First negotiations with our service provider show that a managed data connection for our branches and ATMs into the MPLS cloud is very costly. We expect to see $600 monthly for a single 10 Mbit connection into the MPLS cloud. Pricing for higher bandwidth is not yet provided. Management’s direction is to investigate possible alternatives but to focus on direct internet access data lines (DIA) and Software Defined Networks (SDN). It is expected to see a significant cost saving by using DIAs; additional costs for SDN configuration and maintenance need to be gathered. Another important reason to investigate SD-WAN is the need to outsource main banking services.
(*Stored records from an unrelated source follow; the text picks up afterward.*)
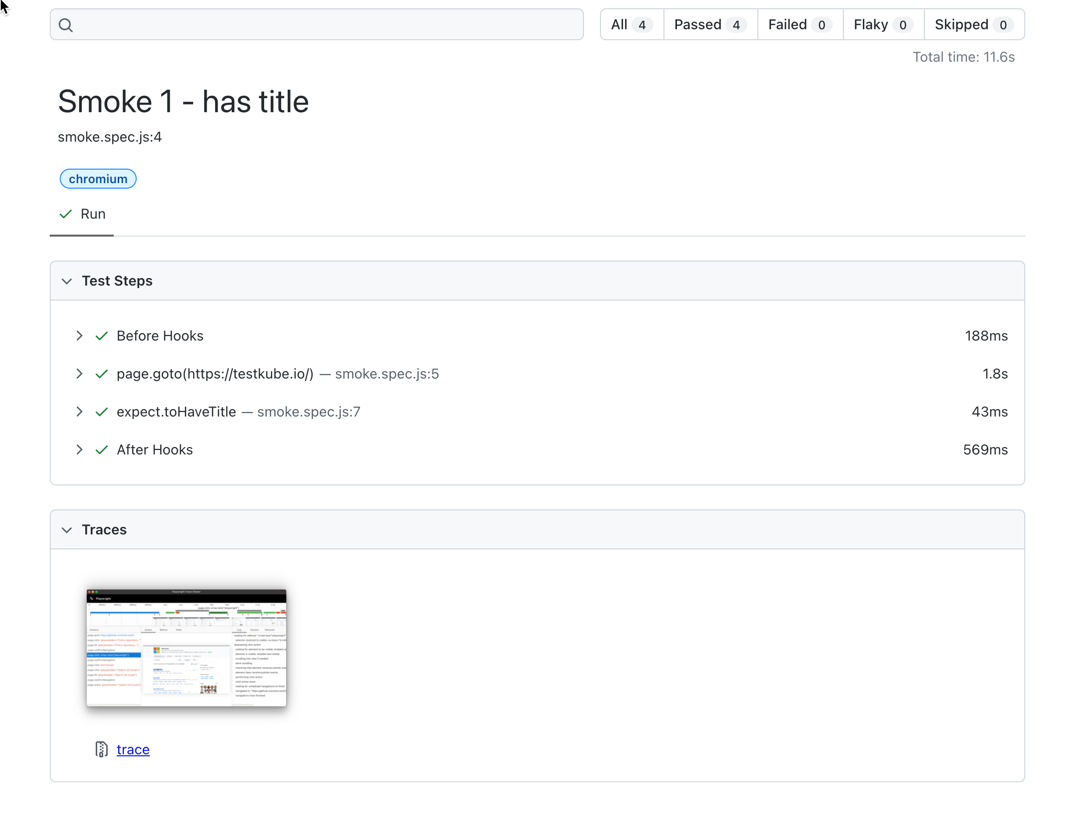
Task: Filter by Flaky tests
Action: [x=882, y=25]
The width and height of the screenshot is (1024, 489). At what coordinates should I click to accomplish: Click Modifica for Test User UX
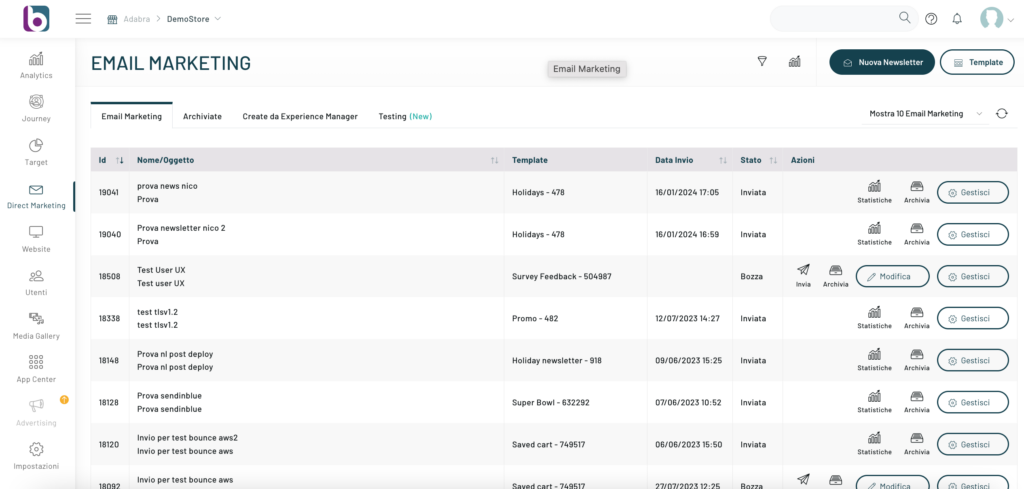(x=892, y=276)
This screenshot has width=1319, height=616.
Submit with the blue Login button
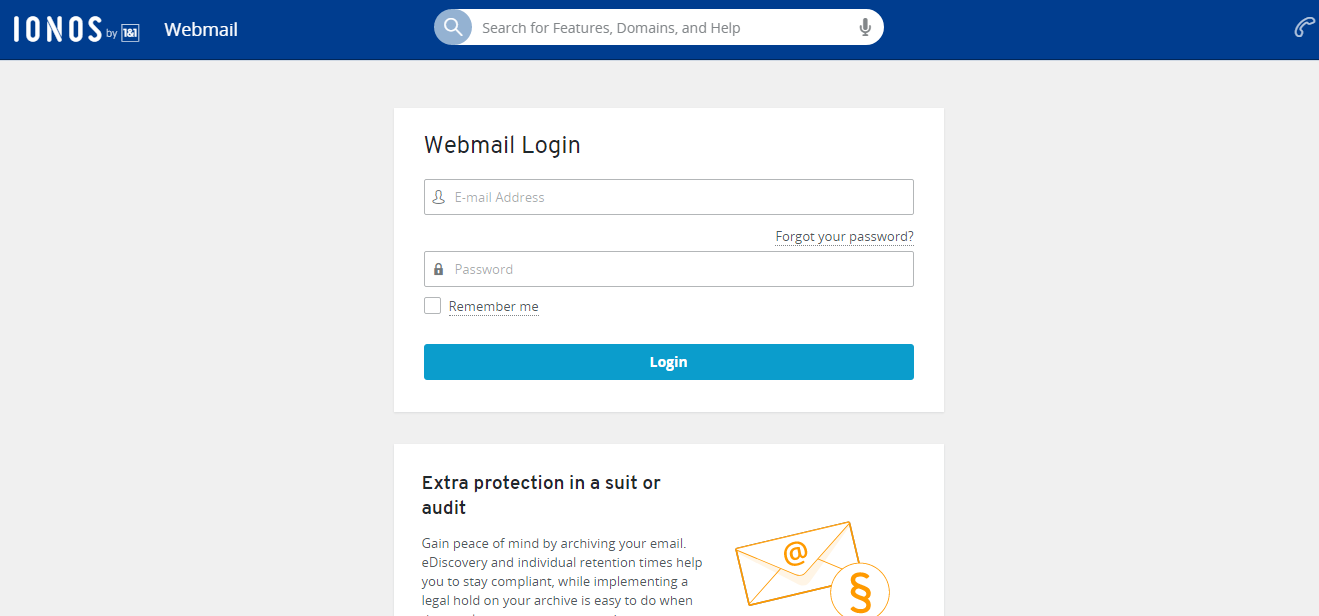(669, 362)
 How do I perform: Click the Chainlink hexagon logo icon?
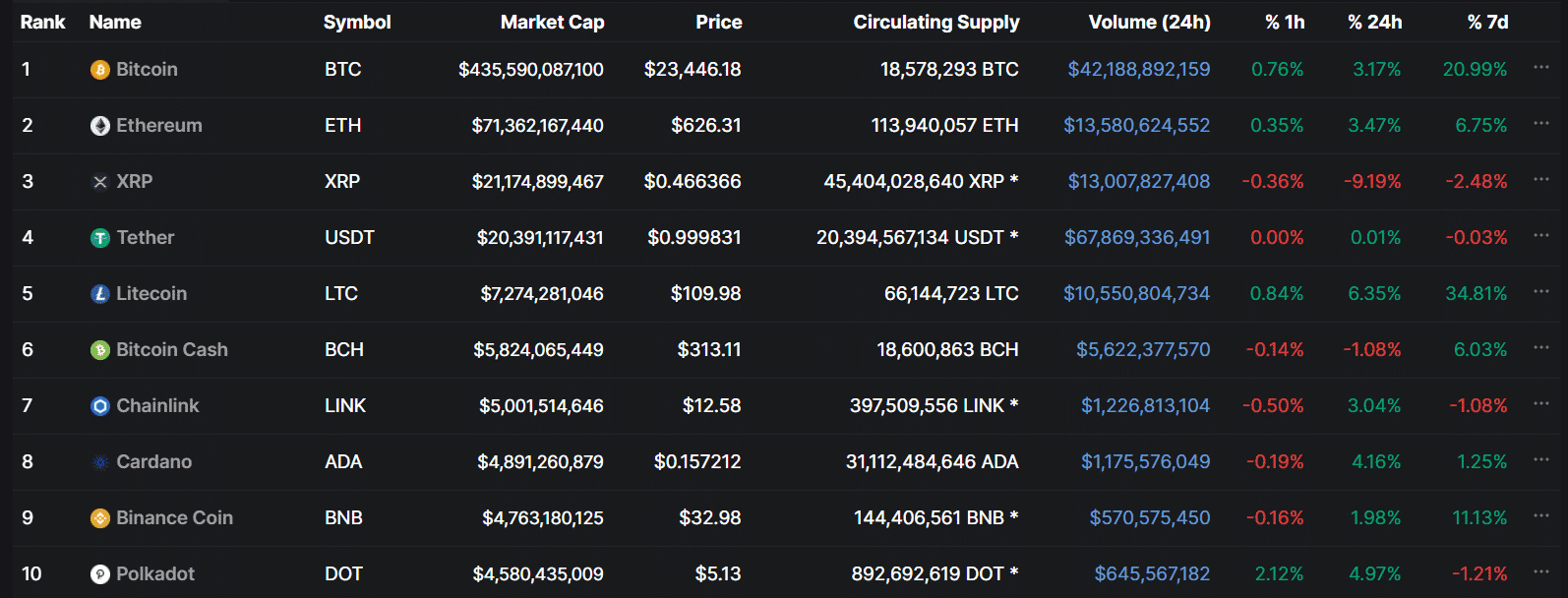[100, 406]

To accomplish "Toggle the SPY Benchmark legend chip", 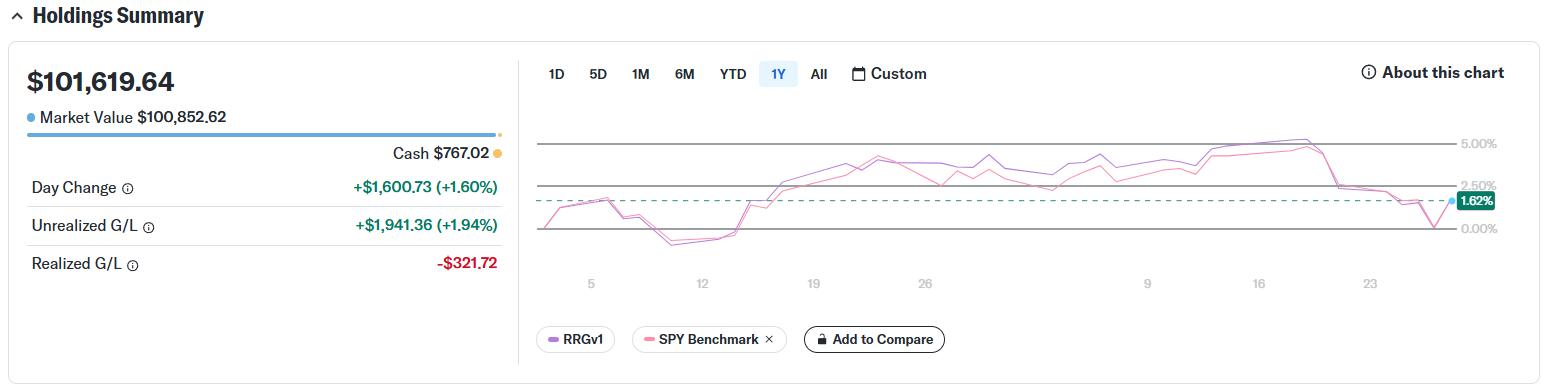I will tap(709, 340).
Main payment processing applications, like SWIFT and TARGET, are offered only via cloud services. Previously in-house managed applications like payroll or data warehousing need to be migrated to cloud service providers to enhance compliance with current legislation and to account for the shortage of qualified persons in the labour market. SD-WAN allows dynamic traffic routing between these cloud services to ensure low latency of the data flow and therefore enhance application performance (CISCO, 2018) SD-WANs centralised management platform allows to dynamically adjust network policies allowing to react flexible to changing business needs(CISCO, 2018).

Our planned project start date for identifying, deciding on and implementing a solution was moved to January 2025 as we are currently in a handover situation to a new management entity.

Deliverables:

1. Explore Alternative Solutions and prepare a high-level view of available technologies that are usable to connect the branches and ATMs to the MPLS backbone.
2. Provide a cost overview for possible solutions.
3. Recommend one technology based on the research outcome.

4. Describe the security concerns of the planned solution and possible mitigations.
5. Create a high-level roadmap to transition away from the current infrastructure.
6. Build up a part of the anticipated network using packet tracer or CISCO sandbox.

This project will provide insight if other technologies provide enough benefits over the current MPLS solution to pursue a migration. The conduct of this project will allow me to gain detailed knowledge about the advantages and disadvantages of network technologies, in special, SD-WAN solutions. It will enable me to take an active role in the upcoming network re-design project in 2025.